Metric 2-drug mechanism_prior Path A clonal coverage
Arity 2 only Any (1/2/3/4/…)
Math Max-aggregate axis coverage Bliss-IDA aggregate clone coverage
Entity model Flat drug-axis × patient-axis matrix Explicit clonal decomposition
Interpretability Per-axis coverage breakdown Per-clone coverage breakdown
FLT3-mut precision-combo signal ✓ (Week 4) ✓ (E2 delta +0.20)
Scales to triplets ✓ (E3/E4)
Scales with clonal complexity ✓ (E4 ρ=+0.67)
Matches canonical clinical triplets ✓ (E2 AZA+Ven+Gilt top score)

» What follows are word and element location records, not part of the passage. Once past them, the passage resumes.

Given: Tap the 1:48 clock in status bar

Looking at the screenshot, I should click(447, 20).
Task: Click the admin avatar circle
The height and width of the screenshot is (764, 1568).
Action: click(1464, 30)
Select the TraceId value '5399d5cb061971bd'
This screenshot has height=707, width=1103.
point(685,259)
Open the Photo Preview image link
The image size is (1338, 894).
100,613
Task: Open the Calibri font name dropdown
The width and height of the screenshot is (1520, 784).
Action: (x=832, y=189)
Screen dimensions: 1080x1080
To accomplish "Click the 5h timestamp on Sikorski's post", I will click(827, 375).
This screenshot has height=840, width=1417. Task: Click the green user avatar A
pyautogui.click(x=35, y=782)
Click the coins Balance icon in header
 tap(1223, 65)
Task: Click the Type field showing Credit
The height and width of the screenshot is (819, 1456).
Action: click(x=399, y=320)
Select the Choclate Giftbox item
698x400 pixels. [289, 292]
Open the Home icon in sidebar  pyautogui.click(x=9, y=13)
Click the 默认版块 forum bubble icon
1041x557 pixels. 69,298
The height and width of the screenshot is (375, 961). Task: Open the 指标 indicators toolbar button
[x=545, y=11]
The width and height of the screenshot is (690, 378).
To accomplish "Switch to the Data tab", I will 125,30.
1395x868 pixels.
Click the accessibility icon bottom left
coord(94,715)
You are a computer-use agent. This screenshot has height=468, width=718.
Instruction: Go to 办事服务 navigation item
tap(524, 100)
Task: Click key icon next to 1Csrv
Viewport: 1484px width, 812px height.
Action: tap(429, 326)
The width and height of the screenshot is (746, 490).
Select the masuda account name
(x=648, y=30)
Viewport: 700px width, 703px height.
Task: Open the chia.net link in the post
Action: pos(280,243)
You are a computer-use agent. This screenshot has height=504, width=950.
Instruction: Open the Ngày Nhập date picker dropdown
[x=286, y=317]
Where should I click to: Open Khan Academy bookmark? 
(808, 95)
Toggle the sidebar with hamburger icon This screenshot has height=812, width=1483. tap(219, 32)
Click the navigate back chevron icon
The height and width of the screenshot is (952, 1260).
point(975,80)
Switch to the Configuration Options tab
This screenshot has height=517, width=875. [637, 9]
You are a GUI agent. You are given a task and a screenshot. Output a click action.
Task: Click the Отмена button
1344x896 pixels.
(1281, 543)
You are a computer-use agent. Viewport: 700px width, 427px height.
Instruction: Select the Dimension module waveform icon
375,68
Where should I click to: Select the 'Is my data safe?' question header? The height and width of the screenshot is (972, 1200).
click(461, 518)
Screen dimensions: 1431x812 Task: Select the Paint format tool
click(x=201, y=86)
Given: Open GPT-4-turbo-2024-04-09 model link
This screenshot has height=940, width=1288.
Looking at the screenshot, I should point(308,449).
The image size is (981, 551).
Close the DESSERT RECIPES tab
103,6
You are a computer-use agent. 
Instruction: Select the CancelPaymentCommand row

Path A generalizes the 2-drug mechanism prior into an explicit IDA framework with an arity-agnostic formula.


6. Outputs

runs/path_a/
├── patient_clones.csv                 # 613 × 9 — clone presence × weight per patient
├── drug_clone_coverage.csv            # 20 × 9 — how each drug covers each clone
├── E3_arity_scaling.csv               # per-patient best-score by arity 1..4
├── E4_clone_count_vs_gain.csv         # per-patient driver-count + gain values
├── E5_coverage_vs_ida.csv             # (regimen × patient) path-A vs baseline-IDA
├── E6_flt3_cases.csv                  # case-study FLT3-mut patients + mut profile
└── validation_summary.json            # structured all-experiments report

7. What this enables downstream

  1. Kit extensioncompute_combo_mech_scores can be swapped for score_all_combos_for_patient in combo_predictor.py and kit_predict.py, with the arity argument exposed to the clinical operator.
  2. Comparison to Paths B/C/D — these run under the fork; when results land, compare head-to-head on the same FLT3-mut cohort using the same regimen database as E2.
  3. Clonal refinement — add RNA-signature-based clone detection (e.g., LSC17 for LSC-compartment, GSVA scores for BCL2 dependency) to enrich the decomposition beyond mutations.

8. Tests

tests/test_clonal_coverage.py15/15 pass:

Full repo suite: 101 pass (was 86 + 15 path-A tests).